**TASK TO CARRY OUT:**
Turn the part of the items that opens with the line containing "The image size is (478, 423)." and closes with the line containing "tap(70, 110)" into a numbered list, both of those lines included and blank lines dropped. Leave the pictures out.

# START OF GIVEN DATA

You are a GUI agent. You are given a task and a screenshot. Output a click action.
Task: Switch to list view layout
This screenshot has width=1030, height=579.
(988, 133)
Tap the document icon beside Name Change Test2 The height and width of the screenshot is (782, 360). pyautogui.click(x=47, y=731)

# END OF GIVEN DATA
# START OF GIVEN DATA

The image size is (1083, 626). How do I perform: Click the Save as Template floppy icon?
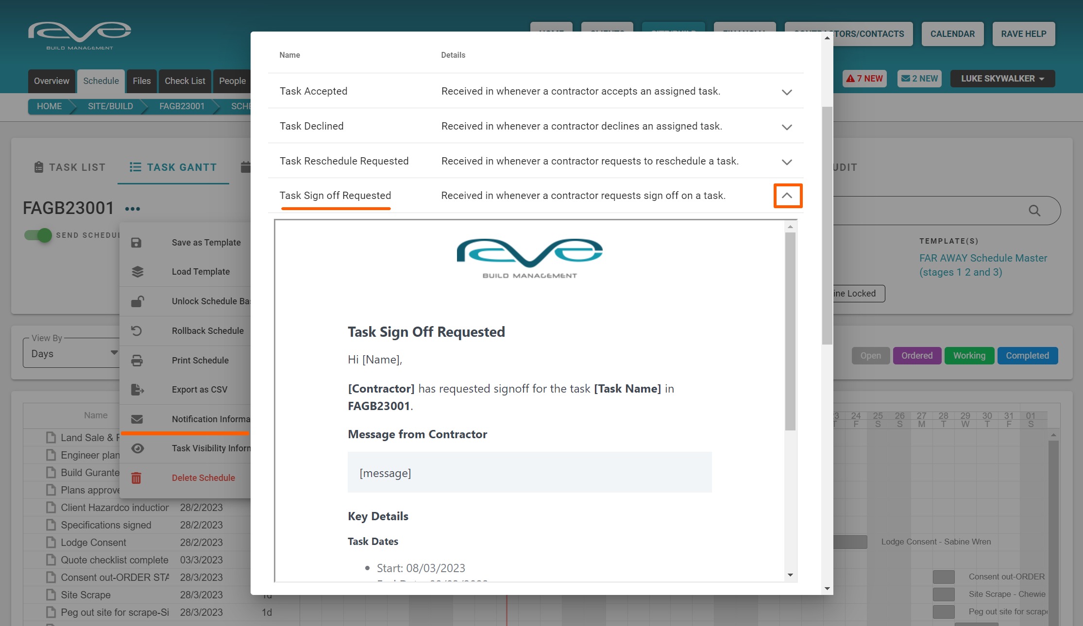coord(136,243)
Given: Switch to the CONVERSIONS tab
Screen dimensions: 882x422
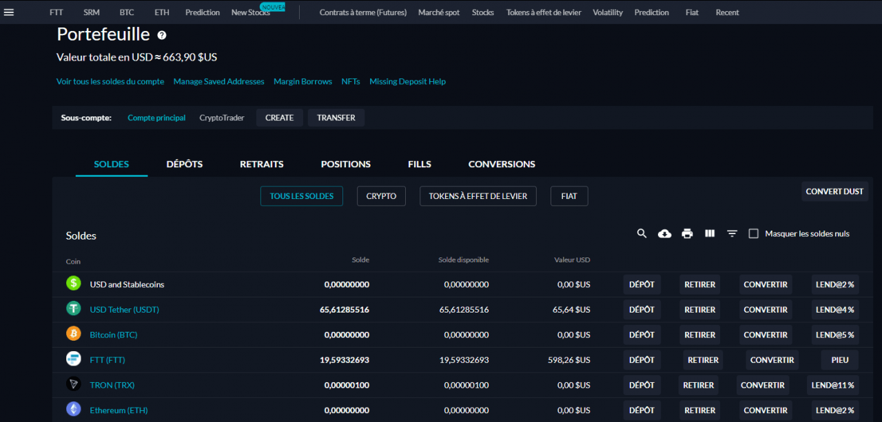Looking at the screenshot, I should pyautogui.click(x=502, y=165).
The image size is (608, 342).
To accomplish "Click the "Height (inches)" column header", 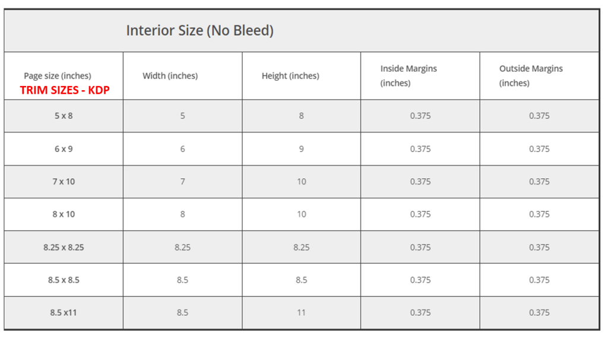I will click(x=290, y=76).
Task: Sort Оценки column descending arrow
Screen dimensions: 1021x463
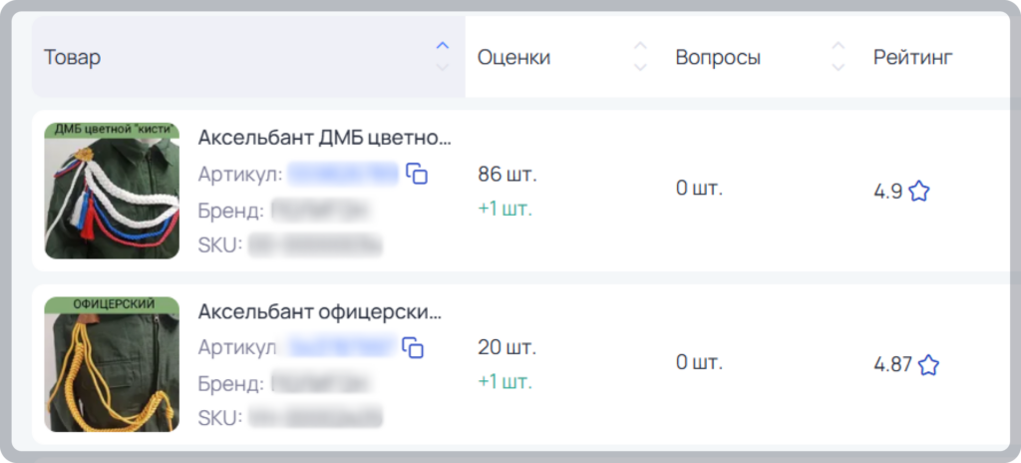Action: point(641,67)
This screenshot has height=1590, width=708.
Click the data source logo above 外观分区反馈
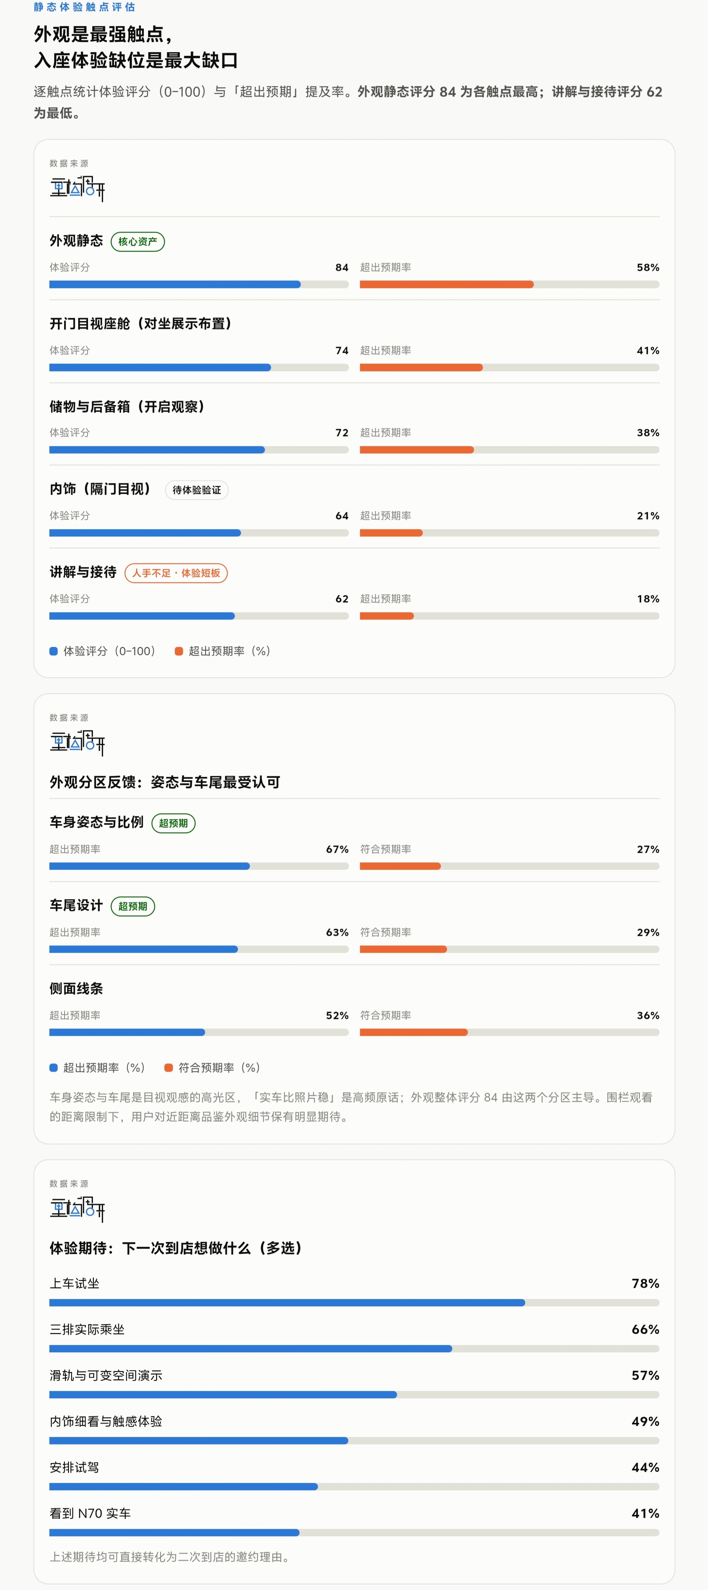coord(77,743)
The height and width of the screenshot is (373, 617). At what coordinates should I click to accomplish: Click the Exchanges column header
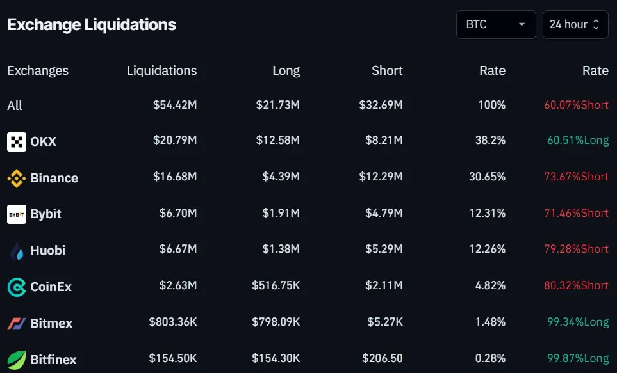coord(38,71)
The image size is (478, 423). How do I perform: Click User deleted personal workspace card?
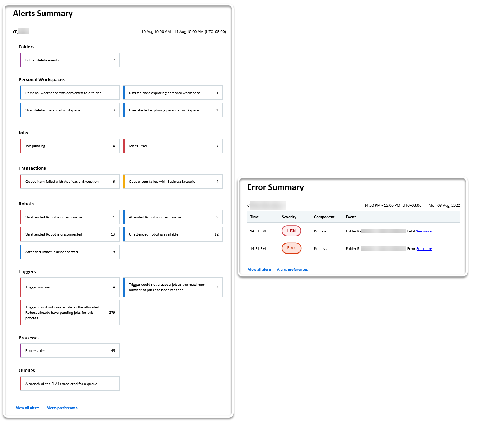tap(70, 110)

# END OF GIVEN DATA
# START OF GIVEN DATA

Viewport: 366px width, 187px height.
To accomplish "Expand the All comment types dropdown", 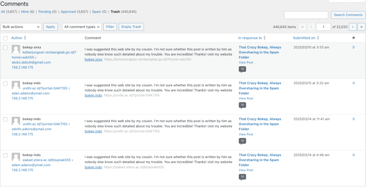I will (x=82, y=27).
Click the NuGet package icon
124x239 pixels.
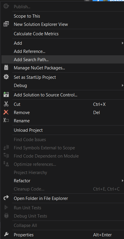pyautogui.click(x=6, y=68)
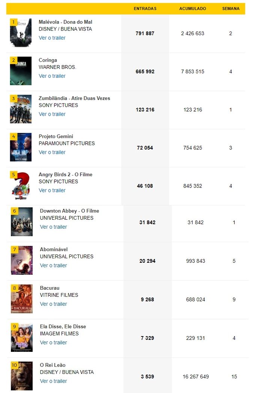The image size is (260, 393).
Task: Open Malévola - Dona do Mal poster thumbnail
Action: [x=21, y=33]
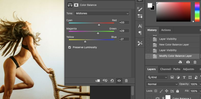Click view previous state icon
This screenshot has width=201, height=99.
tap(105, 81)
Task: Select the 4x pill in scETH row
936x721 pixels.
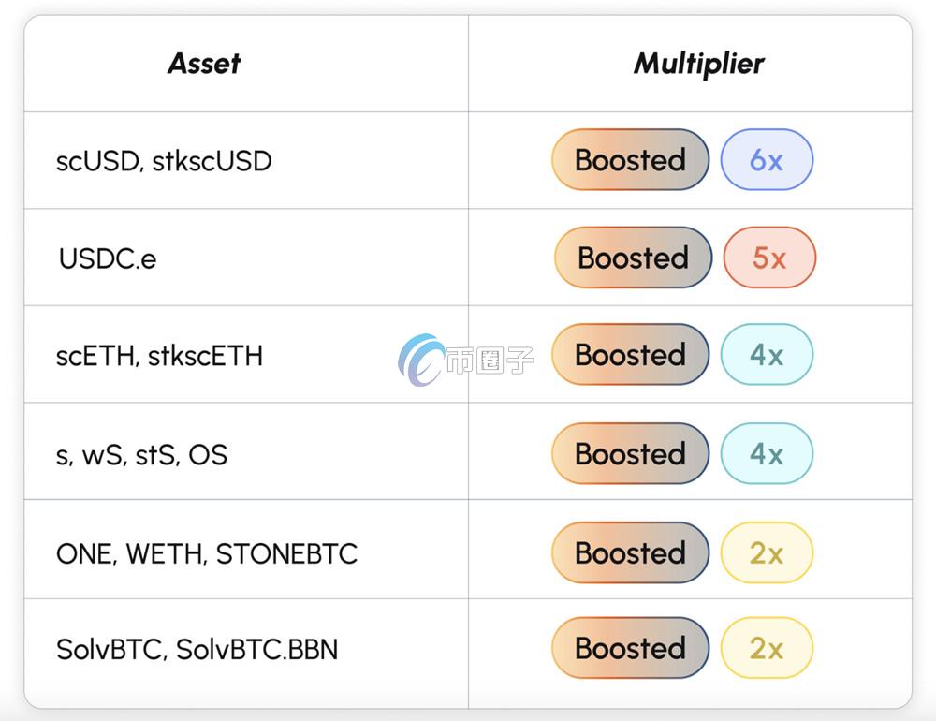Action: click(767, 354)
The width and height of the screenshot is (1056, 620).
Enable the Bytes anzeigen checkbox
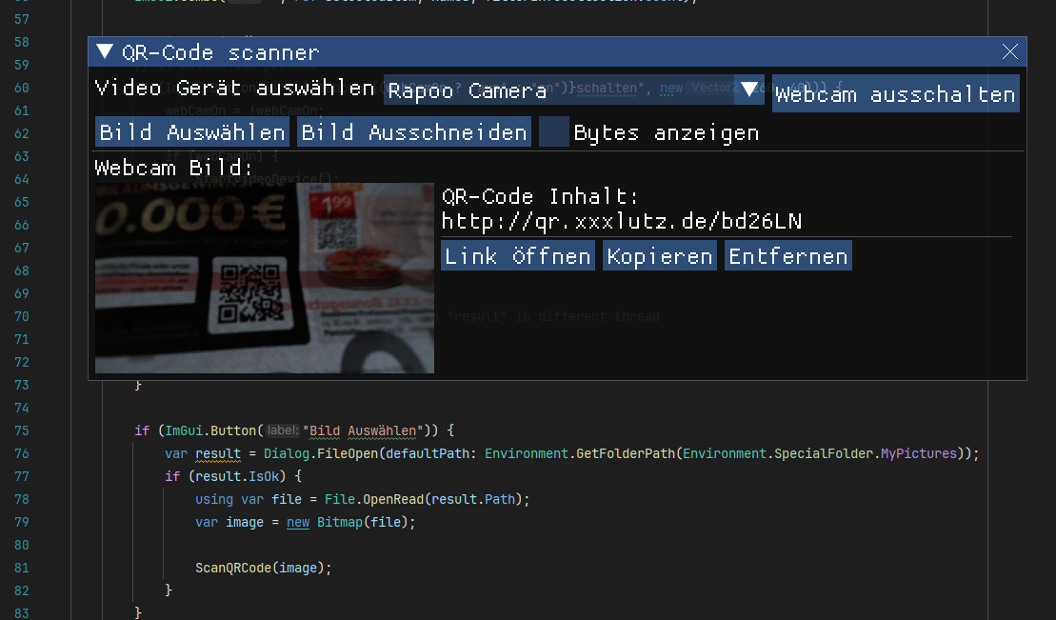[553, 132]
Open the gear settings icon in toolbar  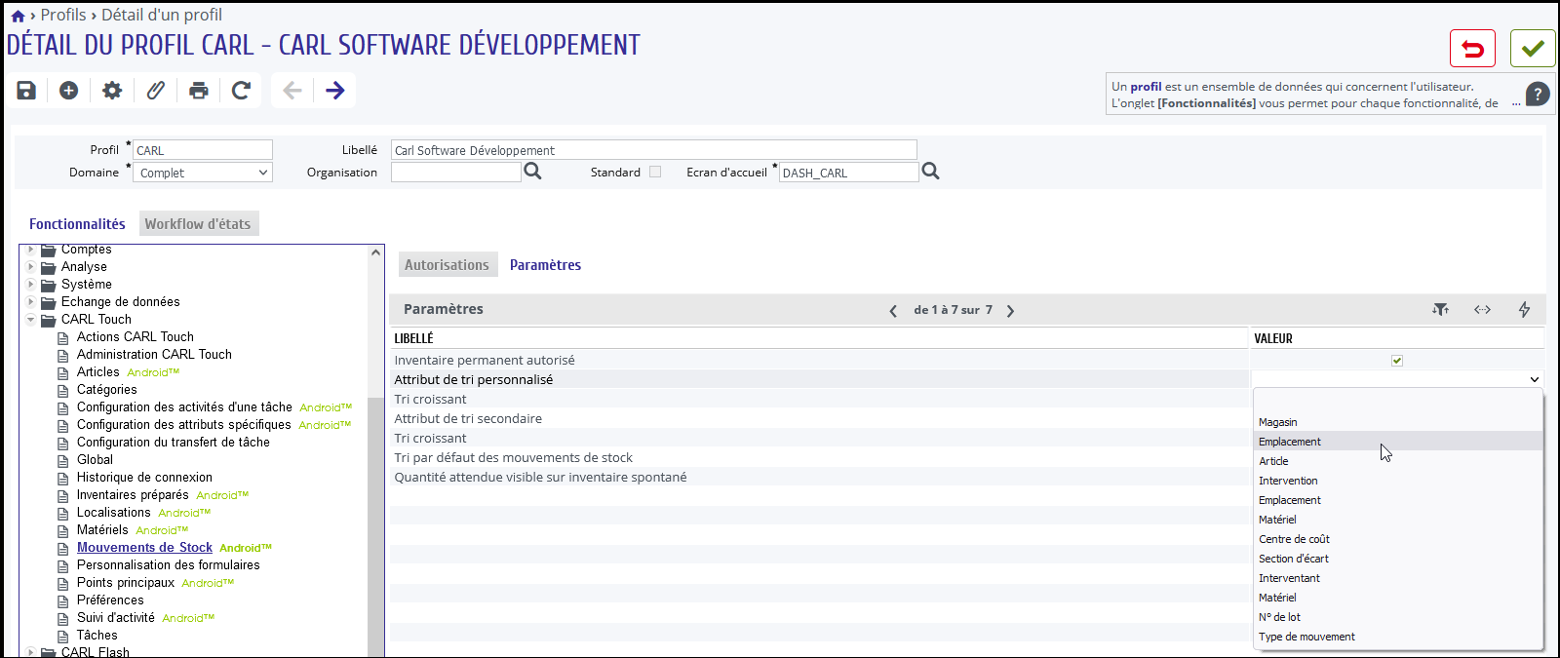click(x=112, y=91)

# END OF GIVEN DATA

**IN RESPONSE:**
1. The image size is (478, 423). How do I perform: Click User deleted personal workspace card?
2. tap(70, 110)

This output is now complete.